No wonder so many cameras are sold and photography has become such a world-wide phenomenon. I think it is fabulous that so many people are enjoying making and sharing images.
With the difference between photo enthusiasts and professional photographers constantly narrowing, I asked myself what separates professional photographers from the masses, if anything. Here are three things that spring to mind...
|The men's locker room at the AELTC where players like Djokovic and Nadal change for the Wimbledon Championships. See my photo story|
Pro photographers make sure they're in the right place at the right time and they will go to extraordinary lengths to achieve this. It's simple. If you're not there, you're not going to get the shot. There's an old photojournalist saying, "F8 and be there."

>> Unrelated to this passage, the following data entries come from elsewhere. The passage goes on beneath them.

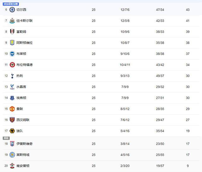The width and height of the screenshot is (202, 172).
Task: Select the 欧协联附加赛 label tag
Action: pos(11,4)
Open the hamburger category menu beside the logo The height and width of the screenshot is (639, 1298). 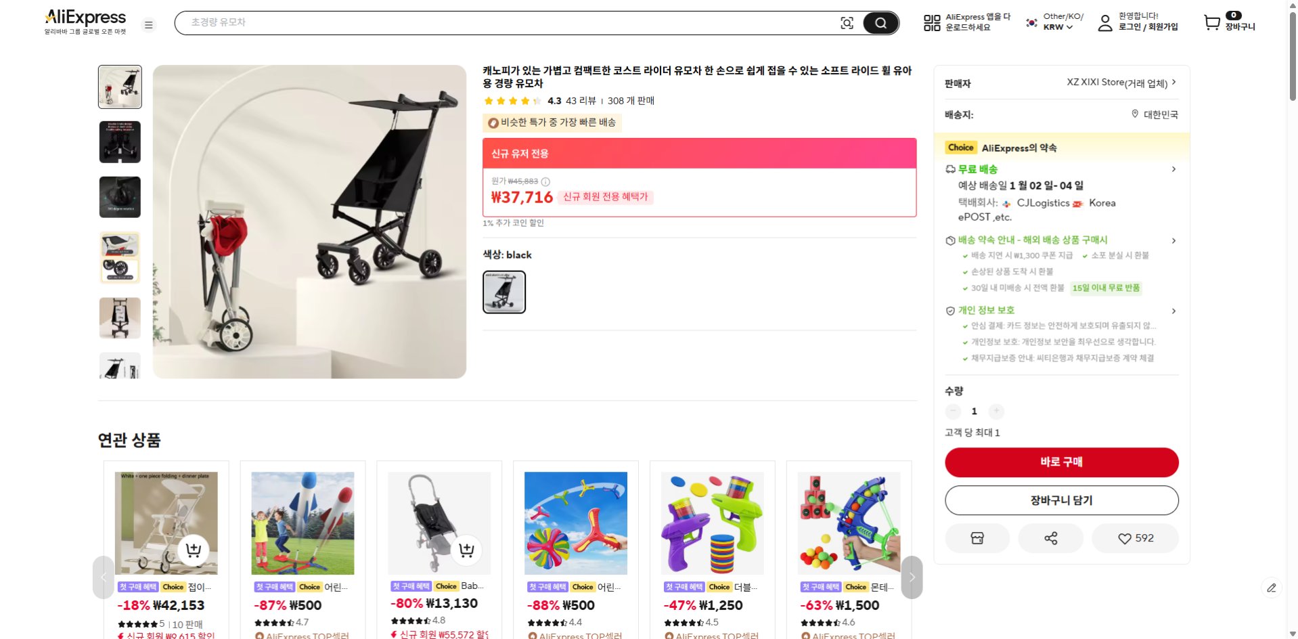149,24
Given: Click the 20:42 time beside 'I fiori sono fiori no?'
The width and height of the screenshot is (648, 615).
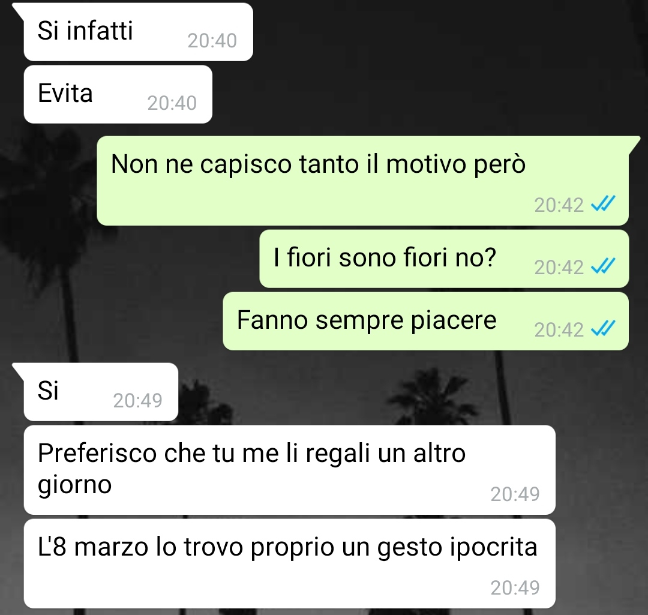Looking at the screenshot, I should tap(559, 268).
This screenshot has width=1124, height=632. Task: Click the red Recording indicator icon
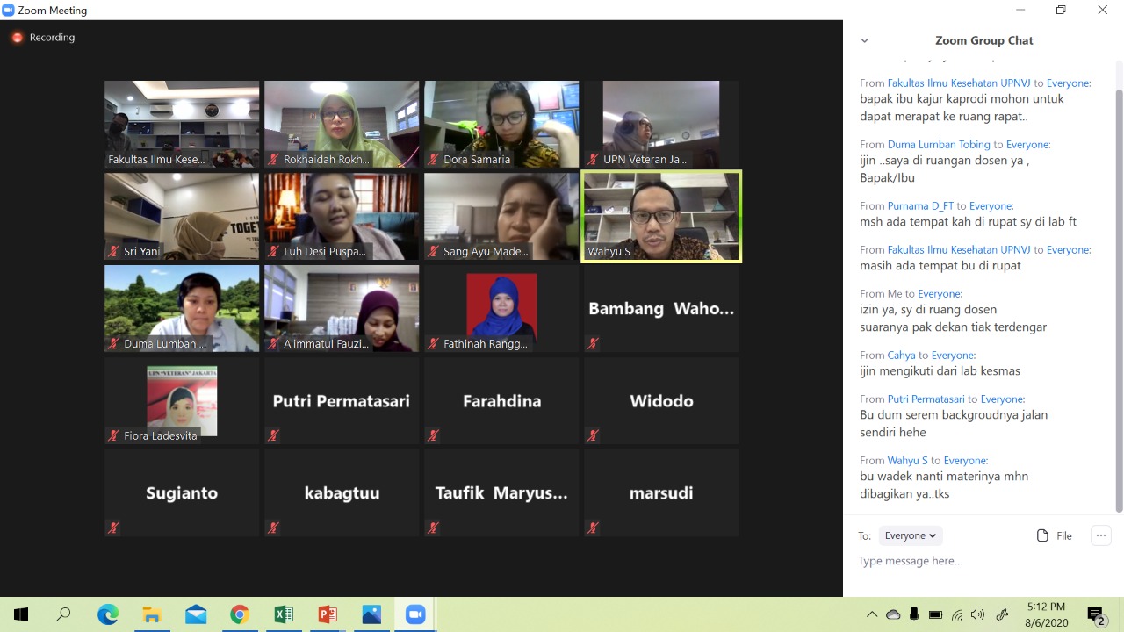(17, 38)
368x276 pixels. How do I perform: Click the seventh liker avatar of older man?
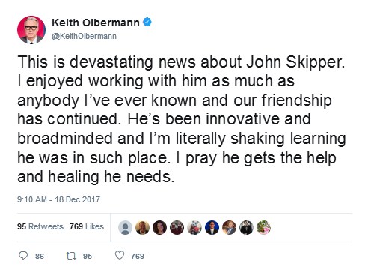[x=229, y=227]
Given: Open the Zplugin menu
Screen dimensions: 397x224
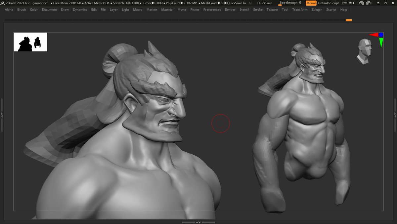Looking at the screenshot, I should tap(317, 10).
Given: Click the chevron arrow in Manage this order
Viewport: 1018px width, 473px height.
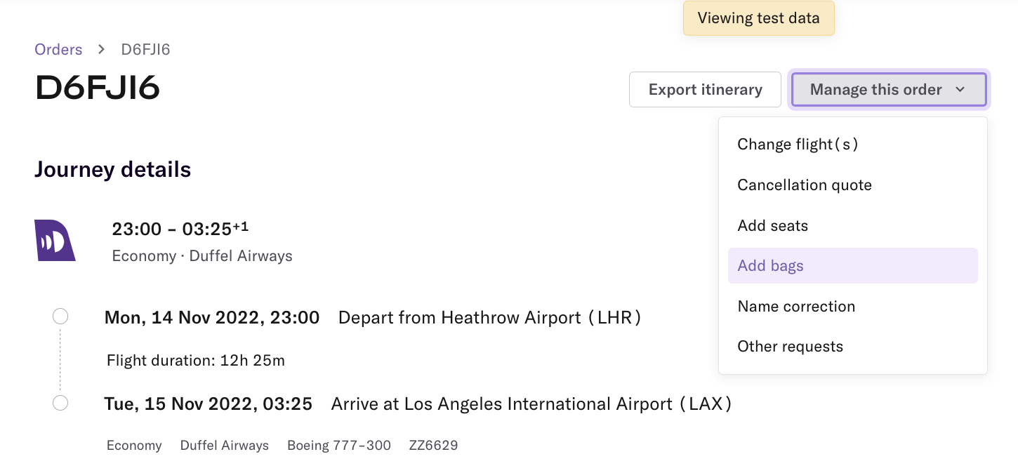Looking at the screenshot, I should coord(960,90).
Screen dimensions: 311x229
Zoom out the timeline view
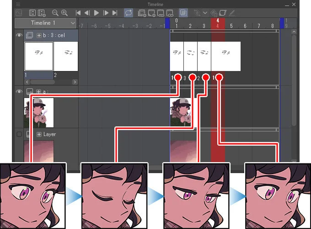pyautogui.click(x=55, y=13)
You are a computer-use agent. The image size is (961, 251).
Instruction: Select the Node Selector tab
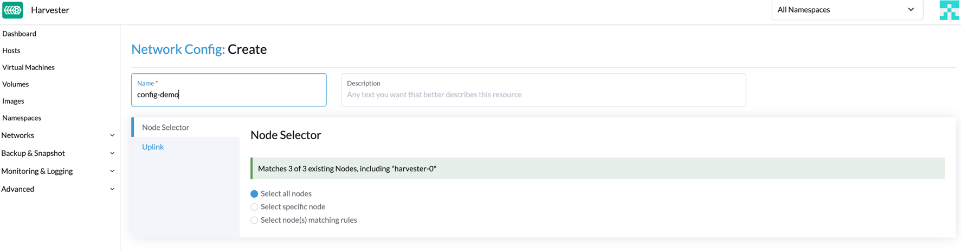pyautogui.click(x=165, y=127)
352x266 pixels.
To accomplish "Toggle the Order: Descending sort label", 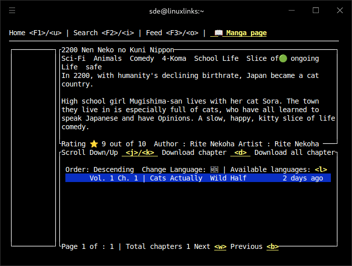I will point(100,170).
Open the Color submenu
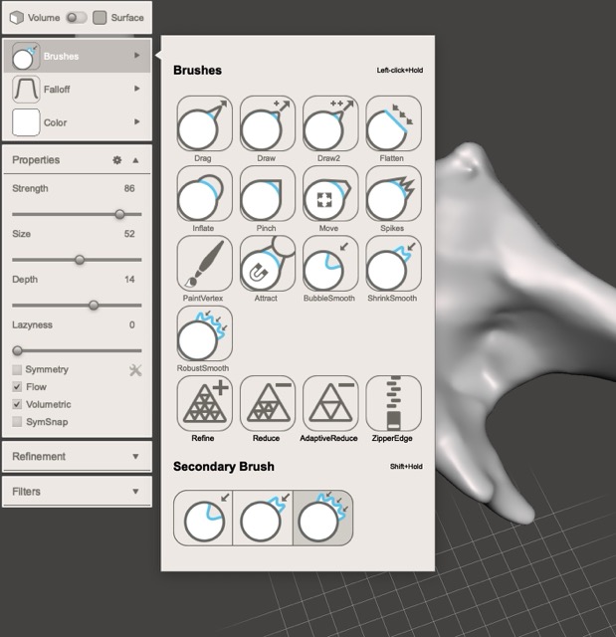Image resolution: width=616 pixels, height=637 pixels. tap(77, 123)
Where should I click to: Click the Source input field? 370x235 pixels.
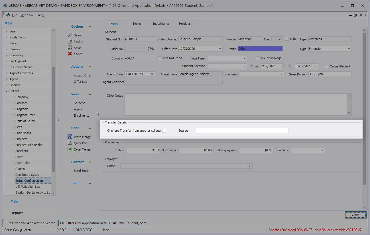tap(242, 131)
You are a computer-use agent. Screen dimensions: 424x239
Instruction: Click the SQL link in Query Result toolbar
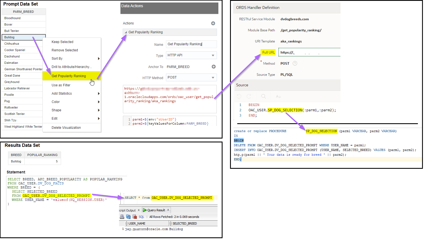point(142,217)
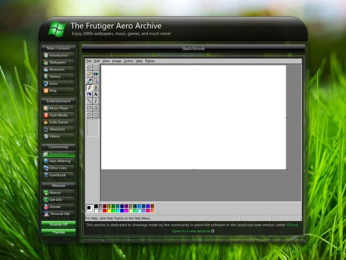
Task: Select the Eraser tool in the paint toolbox
Action: [x=89, y=74]
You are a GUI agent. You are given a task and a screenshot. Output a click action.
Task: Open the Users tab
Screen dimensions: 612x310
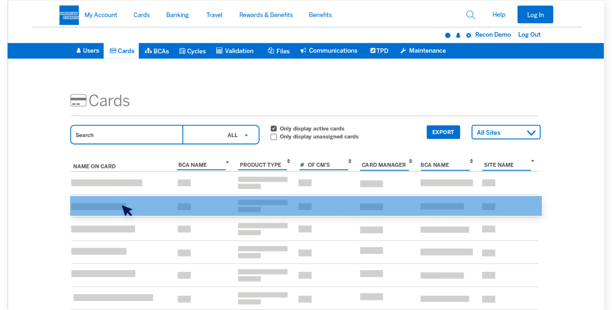[87, 51]
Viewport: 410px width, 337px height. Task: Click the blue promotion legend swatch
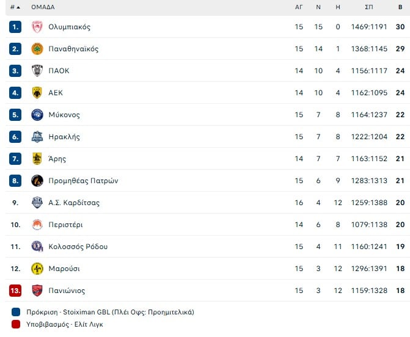16,312
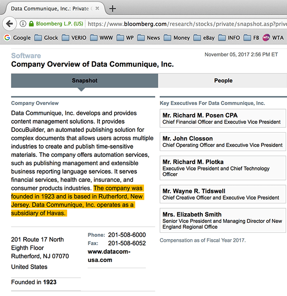Viewport: 287px width, 296px height.
Task: Click the Software category link
Action: [x=26, y=55]

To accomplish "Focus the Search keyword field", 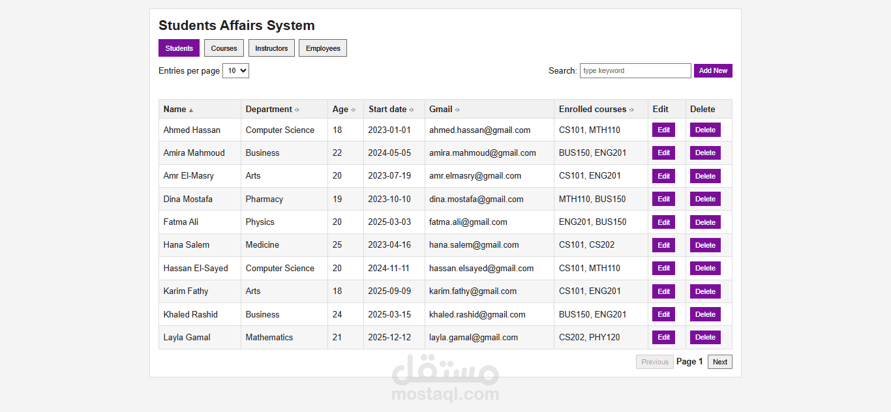I will click(x=635, y=70).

Once you've gained access to your subject, you'll most likely find you're not alone. Other determined photo-journalists have been there and done that before you or they're right there next to you.
You're under pressure to come up with something new. The first thing you need to do is to get your camera somewhere different. Pick a unique viewpoint. Find a different angle of view on your subject. Lie on the floor, stand on a ladder, climb a tower, go to the other side of your subject...get something unusual.
When you're a photojournalist you don't always have the ability to control the light as you have to react to fast changing situations. However on editorial assignment, a skilled approach to lighting your subject will help you set your images apart from the work produced by other photographers.
Light is at the heart of making beautiful images.
The three steps to making extraordinary images are: get access to somewhere or someone unusual; pick a unique viewpoint and then use light to make your subject stand out.